Carrot cake’s early origins
Carrot cake’s ancestry dates back to the Middle Ages. For centuries, Europeans added cooked or mashed carrots to sweeten puddings, cakes, and confections in lieu of refined sugar and other sweeteners, which were far more expensive and difficult to come by.
Carrot cake grew out of centuries-old steamed or boiled carrot “pudding,” which was cooked low and slow to accentuate the carrot’s natural sugars, enriched with spices, and bound with eggs and a touch of flour. As ovens for baking grew more widespread, the boiling and steaming were replaced by dry heat methods, and the pudding, baked in pans, developed a lighter consistency, more akin to cake, with higher quantities of flour and fat.
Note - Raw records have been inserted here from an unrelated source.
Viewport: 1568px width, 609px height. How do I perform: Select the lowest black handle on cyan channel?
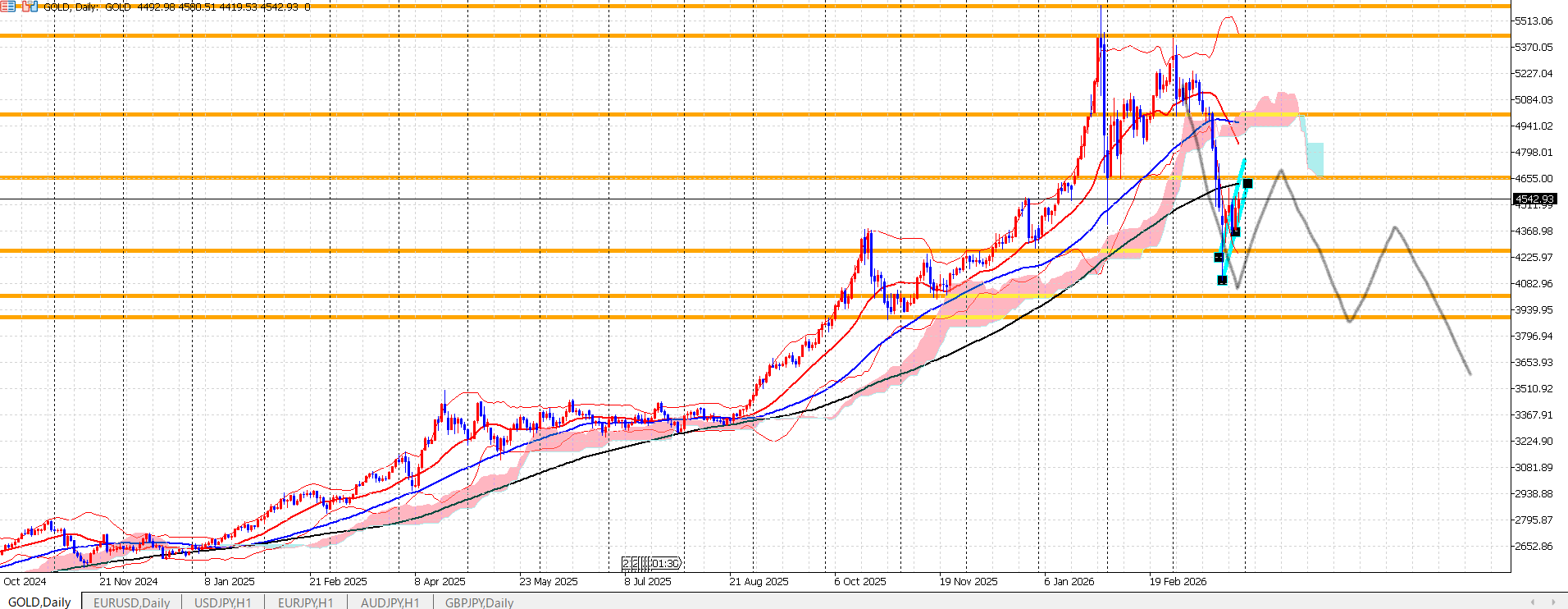[1222, 281]
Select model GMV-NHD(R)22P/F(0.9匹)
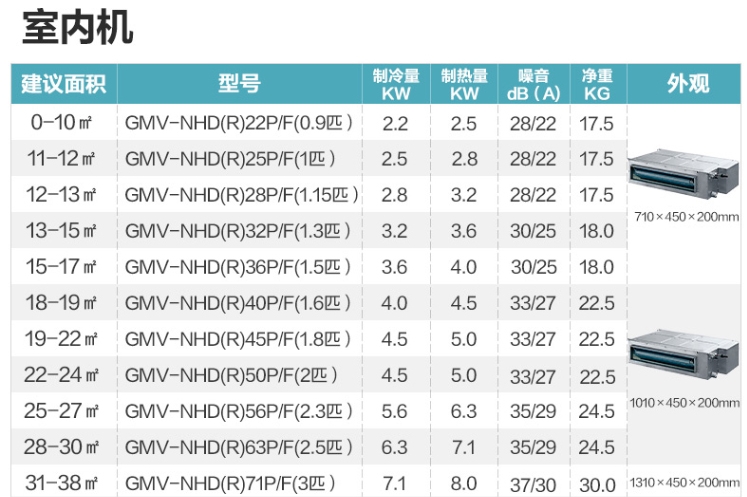Screen dimensions: 747x497 [239, 125]
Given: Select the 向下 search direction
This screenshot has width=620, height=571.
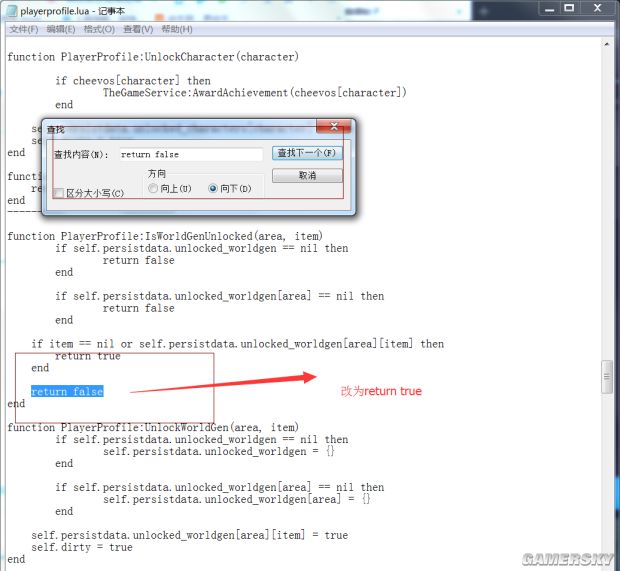Looking at the screenshot, I should click(x=213, y=188).
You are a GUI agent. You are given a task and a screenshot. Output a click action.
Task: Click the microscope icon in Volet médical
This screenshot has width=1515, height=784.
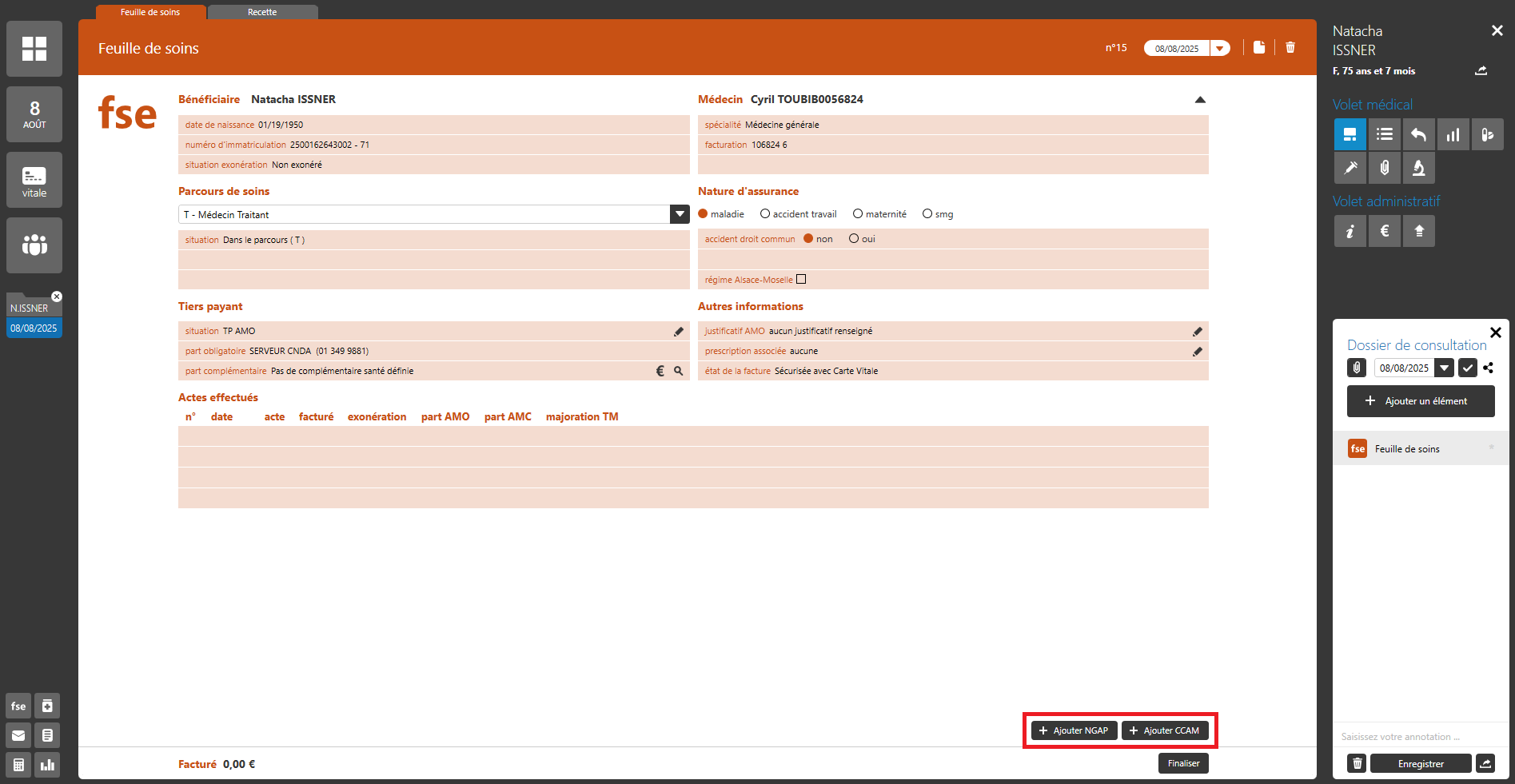[x=1419, y=169]
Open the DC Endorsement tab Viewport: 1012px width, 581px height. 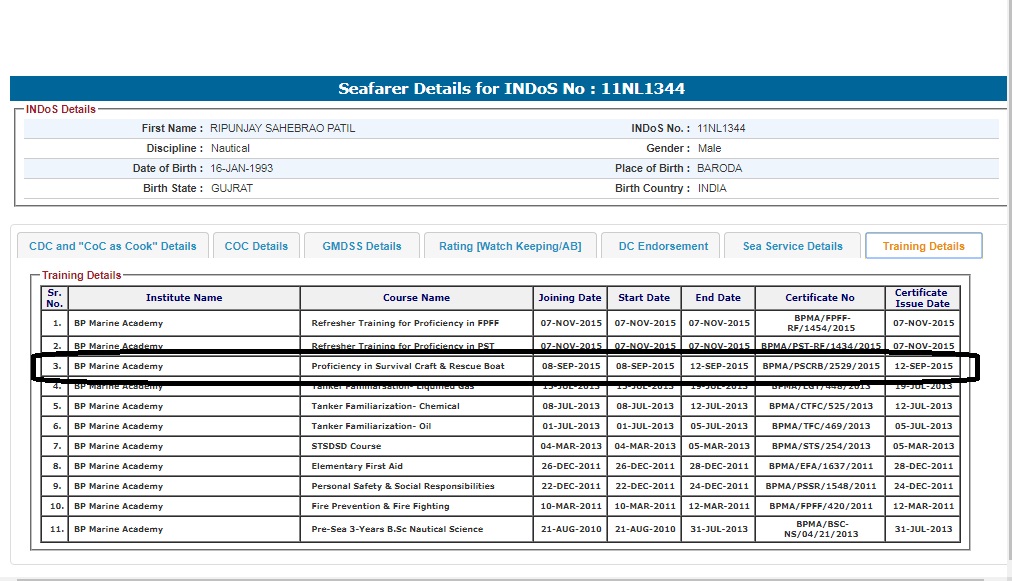point(663,246)
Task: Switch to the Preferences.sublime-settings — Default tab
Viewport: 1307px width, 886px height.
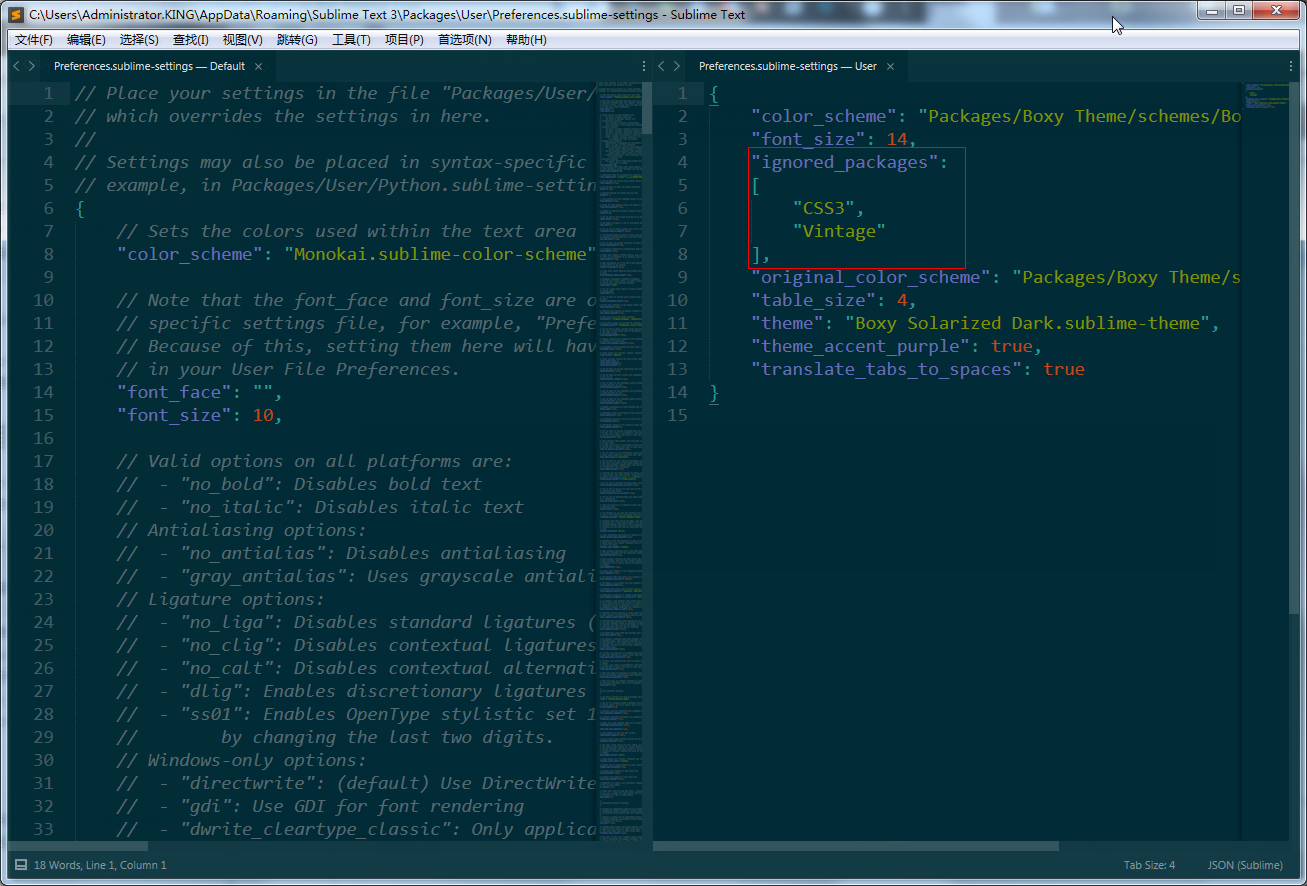Action: click(x=150, y=65)
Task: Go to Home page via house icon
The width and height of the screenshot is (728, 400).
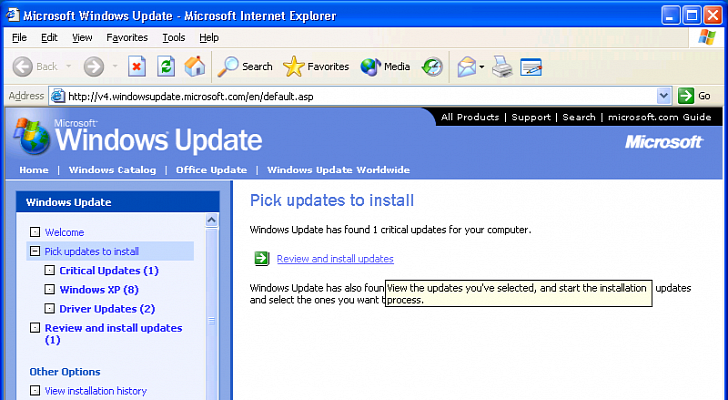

Carrots, of the orange variety, came to America in the early 17th century with the first English settlers, who brought seeds with them to colonial Virginia and Massachusetts. There, the orange root grew bigger and sweeter than anything found in England. Colonists shared the seeds with the Native American Indians, who, along with later west-bound settlers, went on to plant carrots across the country. Today orange carrots are still the most popular variety of carrots in the United States.
By the 18th century, colonial Americans were well versed in
utilizing carrots as a sweetener, cooking them first, then mashing and straining them through a sieve to make them fine enough to fold into cakes and other baked desserts, which they then baked in a wood-fired oven. Cake historian Anne Byne, author of American Cake: From Colonial Gingerbread to Classic Layer, the Stories and Recipes Behind More Than 125 of Our Best-Loved Cakes: A Baking Book (Emmaus, PA: Rodale, 2016), notes that one of the earliest recorded recipes for an American carrot cake is the carrot tea cake, “a cousin of the pound cake,” that was served for dessert at the Fraunces Tavern in New York City on November 25, 1783. The occasion was the large feast the tavern staged to honor General George Washington on British Evacuation Day, following the American victory in the Revolutionary War. The tea cake recipe, recorded by Byrne in her book, called for semi-cooked carrots, which were then grated; butter and sugar, creamed by hand; followed by eggs, flour, salt, and a generous amount of aromatic cinnamon and nutmeg. The cake would most likely have been topped with sweetened whipped cream.
Carrot cake from the 20th century on
Fast forward to the 20th century, and the modern multi-layered carrot cake, baked in round cake pans and served with icing, began to take shape, with recipes appearing in American cookbooks and newspapers starting in the 1910s. One of the earliest of these was included in the first edition of The Neighborhood Cookbook published in 1912 by the Council of Jewish Women in Portland, Oregon. By the 1930s, most recipes for carrot cake called for the now-familiar aromatic spice mix of cinnamon, nutmeg, and cloves. After World War II, bakers began applying the chiffon principle of eggs and oil to carrot cake, resulting in the dense, tender, and moist cake we know today. Yet it wasn’t until the 1970s that carrot cake, once paired with cream cheese frosting, truly came into its own and emerged as a standard in American restaurants, bakeries, magazines, and cookbooks. While food fads of that era have come and gone, carrot cake with cream cheese frosting is now an American classic, one which we’ve perfected, here at the Bakehouse, with the best ingredients we can find.
After a long, established career as a Ph.D. art history scholar and art museum curator, Lee, a Michigan native, came to the Bakehouse in 2017 eager to pursue her passion for artisanal baking and to apply her love of history, research, writing, and editing in a new exciting arena. Her first turn at the Bakehouse was as a day pastry baker. She then moved on to retail sales in the Bakeshop, followed by joining the Marketing Team and becoming the Bakehouse’s designated culinary historian. In addition to her retail sales and marketing work, she’s a member of the Bakehouse’s Grain Commission, co-author and editor of the Bakehouse's series of cookbooklets, and a regular contributor to the BAKE! Blog and Zingerman’s Newsletter, where she explores the culinary, cultural, and social history and evolution of the Bakehouse’s artisan baked goods.
This recipe isn’t in the Zingerman’s Bakehouse cookbook — are you willing to share it? Thanks.
Hi Jeff! Our upcoming cookbook (Fall 2023) will feature this recipe in cupcake form!